Thinking about health is not enough. We need to take the next step, which requires decisions. first, learn to be aware of yourself. Don't dismiss the physical signs of unhealthy stress. These include insomnia, fatigue, eating too much or too little, excessive drinking, excessive smoking, stomach cramps, high blood pressure, teeth grinding, diarrhea, constipation, head/back/neck pain.

Amoung the emotional danger signs are ongoing feelings of frustration, anger, bitterness, withdrawal, nervousness, mood swings, depression or worrying. These can show themselves in behaviour such as shouting, staying in bed all day, listlessness, and irregular personal care.

Ignoring stress symptoms triggers negative attitudes, a feeling of worthlessness and failure, a lack of focus leading to injury, and an overall feeling of hopelessness.
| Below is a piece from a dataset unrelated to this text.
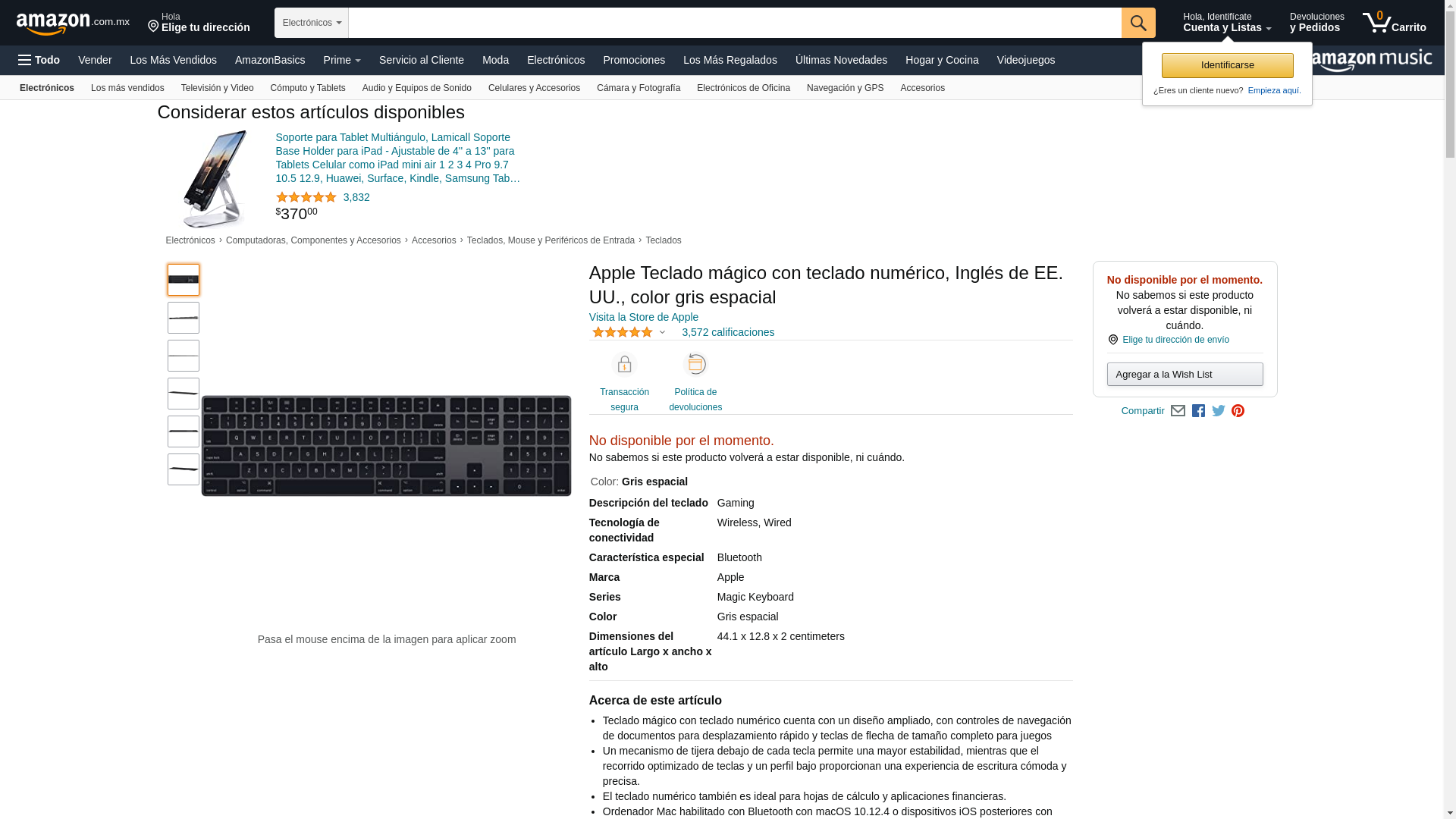Expand the star rating breakdown chevron

coord(662,332)
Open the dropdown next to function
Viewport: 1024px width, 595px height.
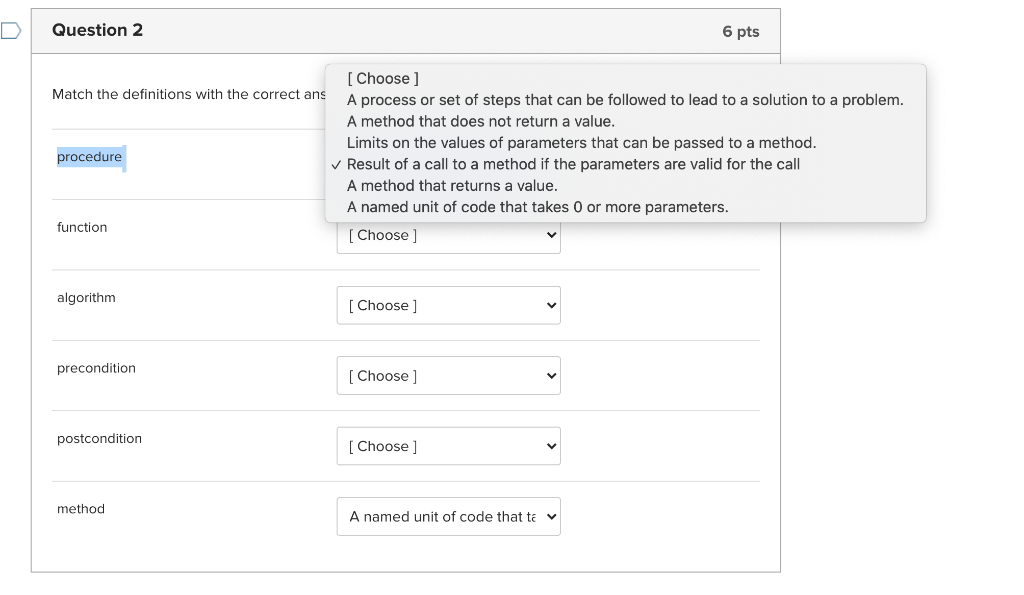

To combat unhealthy stress, first sit down with your farming partners and examine ways to improve communication and disperse work so that no one is overloaded. Take time to plan, talk about expectations, and do some problem solving.

Fun is an important part of stress reduction. We all need rest, and breaks during the day with relaxing activities to look forward to. Exercise is another stress-reducer. Walk for 20-30 minutes a day, go for a jog, a swim or a bike ride. Develop a hobby. Having at least one activity that carries no responsibility is refreshing.

Eating slowly and enjoying your meals makes a difference. Good food is more than simply downing a couple of donuts. We think al lot about how we feed our livestock, and should think more about how we feed ourselves. Avoid alcohol whenever possible. It increases depression. Don't over-medicate yourself. Read the instructions on medications. report any side effects that worry you.

Don't let anger grow roots. Storing anger inside is dangerous. But venting it on family members and hired hands is also destructive. Find a counsellor or trusted friend to help you explore anger, challenge you to name it and find ways of dealing with it. Pinpointing the real reason for anger helps resolve the immediate difficulty and other problems too.

Cultivate your support network. Admitting you need support whether from a professional, peers, or clergy is not an admission of weakness but actually a signal that you want to become strengthened.

When dealing with a major problem, try to break it down into smaller parts. For example, if you have a barn that needs a lot of repairs, pick out one job and concentrate on gettin git done. That way you see yourself progressing. Once the first task is completed, pick out another, and so on. Gradually, the problem as a whole will begin to look more manageable.

Learn to say "no". Many people have a hard time saying "no" because they think it will make them look negative, unhelpful and selfish. The truth is, we all have to know when enough is enough.

Also, remember that old line about laughter being good medicine? It's true! Look for humour. Watch a funny show, read a funny story, listen to a funny program, look for humour in what you do. Positive thoughts and humour help us maintain perspective when tackling serious problems.

There is no way to completely eliminate stress. Aim instead at developing a healthy lifestyle that limits the amount of stress. This requires a conscious personal commitment, but benefits are worth it.